Getting Enough Folate Isn’t So Simple
Humans are unable to synthesize folate de novo due to the absence of necessary pathways, making dietary intake essential. Folate-rich foods include beef liver, spinach, kale, citrus fruits, lentils, asparagus, avocados, beets, broccoli, and fortified cereals and grains. However, the bioavailability of natural folates is limited, and they are highly susceptible to degradation during food processing, storage, and cooking. As a result, many people struggle to meet recommended intake levels through diet alone. While some folate is synthesized by gut microbiota and absorbed in the colon, the extent of its contribution to overall folate status remains unclear.
A Must-Have for Pregnancy?
Functionally, folate acts as a coenzyme or cosubstrate in one-carbon transfer reactions involved in the synthesis of DNA, RNA, and certain amino acids. One of its critical roles is the conversion of homocysteine to methionine, a process that yields S-adenosylmethionine (SAM), a vital methyl donor. Adequate folate intake is particularly important during the peri-conception period, as supplementation with folic acid has been shown to significantly reduce the incidence of neural tube defects (NTDs). According to the Dietary Reference Intakes (DRIs) established by the National Academies of Sciences, Engineering, and Medicine, women of reproductive age should consume 400 micrograms of synthetic folic acid daily, in addition to naturally occurring folates. This recommendation increases to 600 micrograms for pregnant women and 500 micrograms for those who are lactating.
Risks of Folate Deficiency
Folate deficiency often coexists with other nutritional deficiencies and is frequently associated with poor diet, alcoholism, and malabsorptive conditions. Its primary clinical manifestation is megaloblastic anemia, characterized by the presence of unusually large, immature red blood cells. Folate deficiency has also been linked to increased risk of cardiovascular diseases. Certain populations are at higher risk of folate inadequacy, including women of childbearing age, pregnant individuals, those with alcohol use disorder, individuals with absorption disorders, and people carrying a 677C>T polymorphism in the MTHFR gene. This genetic variant reduces the activity of the methylenetetrahydrofolate reductase (MTHFR) enzyme, impairing the conversion of folate to 5-MTHF, resulting in elevated homocysteine levels and increased NTD risk.

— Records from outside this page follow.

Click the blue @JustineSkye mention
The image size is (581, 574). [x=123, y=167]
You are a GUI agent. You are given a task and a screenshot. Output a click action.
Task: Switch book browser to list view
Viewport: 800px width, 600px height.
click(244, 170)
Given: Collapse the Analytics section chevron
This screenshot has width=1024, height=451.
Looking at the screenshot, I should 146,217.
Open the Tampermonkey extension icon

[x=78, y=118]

L-5-MTHF: A Smarter Alternative to Folic Acid
To address this genetic limitation and enhance folate absorption, supplementation with L-5-MTHF, the reduced and active form of folate, is an effective alternative to folic acid. Unlike folic acid, L-5-MTHF does not require metabolic conversion and is immediately available for use in the body. It also demonstrates superior bioavailability, particularly for individuals with MTHFR polymorphisms—estimated to affect up to 40% of the population—who struggle to convert folic acid effectively.

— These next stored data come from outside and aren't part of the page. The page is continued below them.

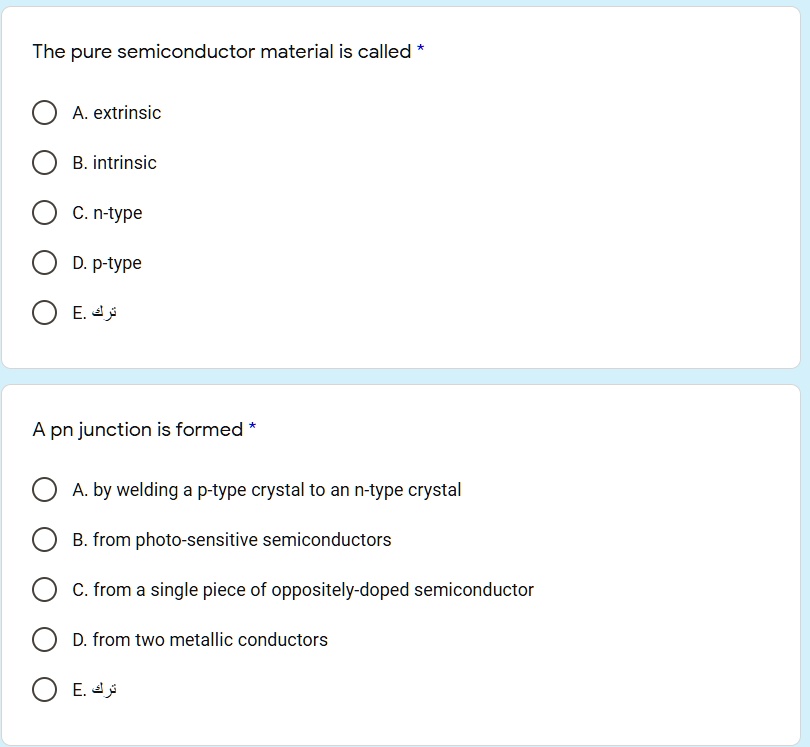
Task: Click the p-type answer circle
Action: pyautogui.click(x=44, y=262)
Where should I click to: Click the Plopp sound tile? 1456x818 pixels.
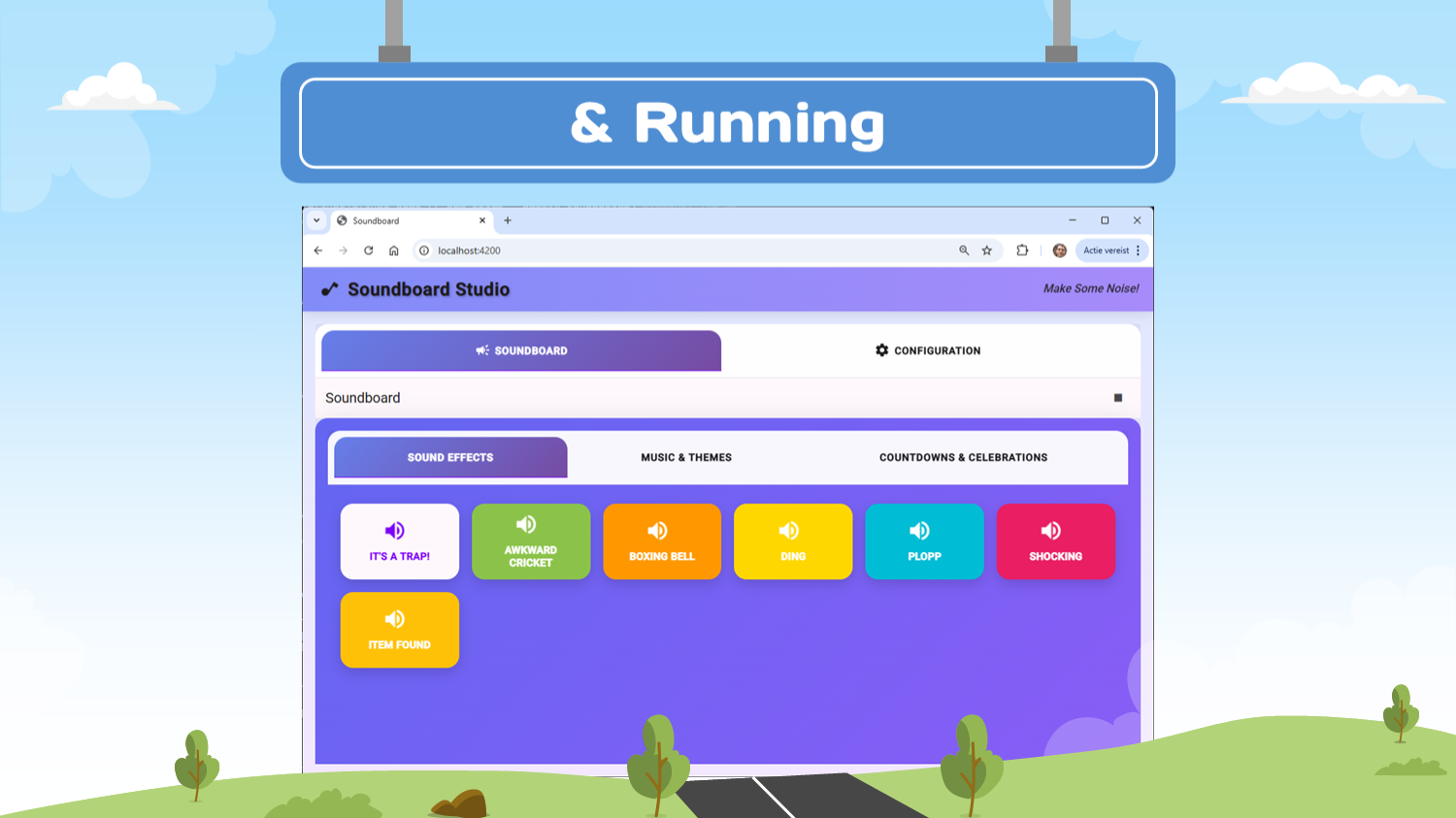(x=924, y=541)
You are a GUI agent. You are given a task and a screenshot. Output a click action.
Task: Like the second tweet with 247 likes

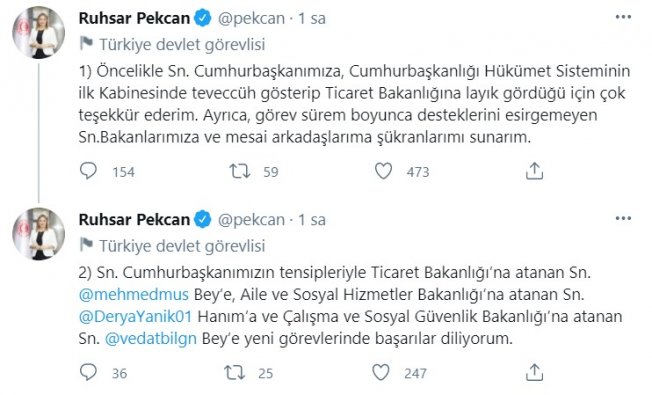[x=380, y=372]
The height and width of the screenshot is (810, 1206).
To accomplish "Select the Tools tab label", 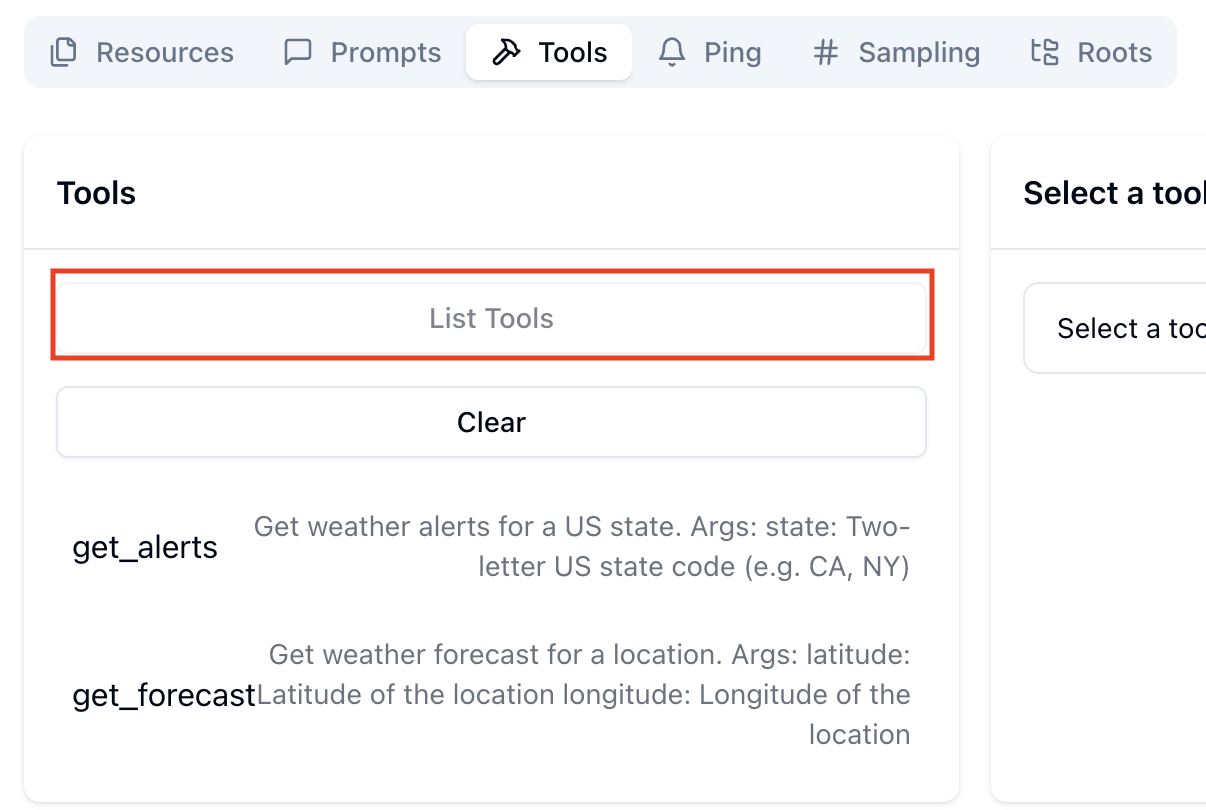I will pos(573,52).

L-5-MTHF and vitamin B12 (cobalamin) work closely together in metabolic pathways. Folic acid donates a methyl group to homocysteine to form methionine, a reaction that requires vitamin B12 as a cofactor. A deficiency in B12 can lead to elevated homocysteine levels and a higher risk of cardiovascular disease—even when folate levels are sufficient. High doses of folic acid may correct the anemia caused by B12 deficiency but can mask its neurological symptoms, potentially delaying diagnosis and leading to irreversible nerve damage. To avoid this issue, it has been proposed that folic acid used in food fortification be replaced with L-5-MTHF, which is equally effective in preventing NTDs and does not carry the same risk of masking B12 deficiency.
L-5-MTHF is a safe and effective natural form of folate. However, it is sensitive to heat, light, and oxygen, and can degrade quickly during food processing or cooking. To preserve its stability and efficacy, encapsulation technologies are employed in supplementation. These systems protect the bioactive compound and control its release, maximizing its therapeutic potential and ensuring better health outcomes.
A Powerful Formulation Acting on Methylation Processes
Thanks to its high bioavailability and well-documented benefits, L-5MTHF is one of the key active ingredients in EPINOME™. Alongside the CLP Holistic Complex and six other precisely selected actives, it plays a crucial role in supporting optimal gene expression and helping the body fully harness its potential through targeted epigenetic action.